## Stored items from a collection
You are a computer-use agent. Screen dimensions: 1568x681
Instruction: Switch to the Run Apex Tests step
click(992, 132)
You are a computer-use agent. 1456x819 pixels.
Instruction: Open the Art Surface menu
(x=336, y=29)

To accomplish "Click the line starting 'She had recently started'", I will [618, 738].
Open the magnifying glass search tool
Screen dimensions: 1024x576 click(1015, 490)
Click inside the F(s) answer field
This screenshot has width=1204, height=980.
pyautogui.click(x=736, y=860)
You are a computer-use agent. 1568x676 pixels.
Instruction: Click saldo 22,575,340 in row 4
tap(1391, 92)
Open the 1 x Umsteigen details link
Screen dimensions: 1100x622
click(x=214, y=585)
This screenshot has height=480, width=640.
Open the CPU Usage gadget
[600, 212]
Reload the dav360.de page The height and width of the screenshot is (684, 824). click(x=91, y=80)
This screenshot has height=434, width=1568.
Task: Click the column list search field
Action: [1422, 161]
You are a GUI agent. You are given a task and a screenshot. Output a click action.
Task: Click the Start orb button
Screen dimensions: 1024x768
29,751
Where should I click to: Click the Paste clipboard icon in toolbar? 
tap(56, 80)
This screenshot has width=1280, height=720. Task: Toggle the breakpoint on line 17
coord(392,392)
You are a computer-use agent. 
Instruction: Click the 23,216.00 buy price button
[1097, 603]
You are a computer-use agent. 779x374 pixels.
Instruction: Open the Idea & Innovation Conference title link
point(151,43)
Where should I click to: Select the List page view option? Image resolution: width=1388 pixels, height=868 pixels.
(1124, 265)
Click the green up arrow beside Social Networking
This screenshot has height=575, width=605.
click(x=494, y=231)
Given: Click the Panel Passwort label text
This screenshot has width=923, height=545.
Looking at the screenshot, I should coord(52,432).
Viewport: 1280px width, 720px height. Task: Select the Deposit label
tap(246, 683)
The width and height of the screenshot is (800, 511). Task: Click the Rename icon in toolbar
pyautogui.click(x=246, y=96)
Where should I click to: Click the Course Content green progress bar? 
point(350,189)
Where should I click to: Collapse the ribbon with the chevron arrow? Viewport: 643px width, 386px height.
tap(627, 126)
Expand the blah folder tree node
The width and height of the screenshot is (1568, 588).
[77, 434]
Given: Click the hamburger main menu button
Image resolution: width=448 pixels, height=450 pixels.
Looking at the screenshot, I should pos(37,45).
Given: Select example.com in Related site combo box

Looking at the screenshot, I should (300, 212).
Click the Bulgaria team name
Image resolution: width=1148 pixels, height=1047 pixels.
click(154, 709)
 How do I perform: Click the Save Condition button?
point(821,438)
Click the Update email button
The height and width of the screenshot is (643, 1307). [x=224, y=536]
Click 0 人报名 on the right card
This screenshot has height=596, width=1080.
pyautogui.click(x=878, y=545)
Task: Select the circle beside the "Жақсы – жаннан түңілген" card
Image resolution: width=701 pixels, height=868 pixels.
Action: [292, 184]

## EXERCISE INSTRUCTIONS
The entries shown above should be duplicated exactly.

## TASK SOLUTION
You are a computer-use agent. Screen dimensions: 1568x681
Instruction: Switch to the Run Apex Tests step
click(992, 132)
You are a computer-use agent. 1456x819 pixels.
Instruction: Open the Art Surface menu
(x=336, y=29)

To accomplish "Click the line starting 'She had recently started'", I will [618, 738].
Open the magnifying glass search tool
Screen dimensions: 1024x576 click(1015, 490)
Click inside the F(s) answer field
This screenshot has width=1204, height=980.
pyautogui.click(x=736, y=860)
You are a computer-use agent. 1568x676 pixels.
Instruction: Click saldo 22,575,340 in row 4
tap(1391, 92)
Open the 1 x Umsteigen details link
Screen dimensions: 1100x622
click(x=214, y=585)
This screenshot has height=480, width=640.
Open the CPU Usage gadget
[600, 212]
Reload the dav360.de page The height and width of the screenshot is (684, 824). click(x=91, y=80)
This screenshot has height=434, width=1568.
Task: Click the column list search field
Action: [1422, 161]
You are a GUI agent. You are given a task and a screenshot. Output a click action.
Task: Click the Start orb button
Screen dimensions: 1024x768
29,751
Where should I click to: Click the Paste clipboard icon in toolbar? 
tap(56, 80)
This screenshot has width=1280, height=720. Task: Toggle the breakpoint on line 17
coord(392,392)
You are a computer-use agent. 
Instruction: Click the 23,216.00 buy price button
[1097, 603]
You are a computer-use agent. 779x374 pixels.
Instruction: Open the Idea & Innovation Conference title link
point(151,43)
Where should I click to: Select the List page view option? Image resolution: width=1388 pixels, height=868 pixels.
(1124, 265)
Click the green up arrow beside Social Networking
This screenshot has height=575, width=605.
click(x=494, y=231)
Given: Click the Panel Passwort label text
This screenshot has width=923, height=545.
Looking at the screenshot, I should coord(52,432).
Viewport: 1280px width, 720px height. Task: Select the Deposit label
tap(246, 683)
The width and height of the screenshot is (800, 511). Task: Click the Rename icon in toolbar
pyautogui.click(x=246, y=96)
Where should I click to: Click the Course Content green progress bar? 
point(350,189)
Where should I click to: Collapse the ribbon with the chevron arrow? Viewport: 643px width, 386px height.
tap(627, 126)
Expand the blah folder tree node
The width and height of the screenshot is (1568, 588).
[77, 434]
Given: Click the hamburger main menu button
Image resolution: width=448 pixels, height=450 pixels.
Looking at the screenshot, I should pos(37,45).
Given: Select example.com in Related site combo box

Looking at the screenshot, I should (300, 212).
Click the Bulgaria team name
Image resolution: width=1148 pixels, height=1047 pixels.
click(154, 709)
 How do I perform: Click the Save Condition button?
point(821,438)
Click the Update email button
The height and width of the screenshot is (643, 1307). [x=224, y=536]
Click 0 人报名 on the right card
This screenshot has height=596, width=1080.
pyautogui.click(x=878, y=545)
Task: Select the circle beside the "Жақсы – жаннан түңілген" card
Image resolution: width=701 pixels, height=868 pixels.
Action: [292, 184]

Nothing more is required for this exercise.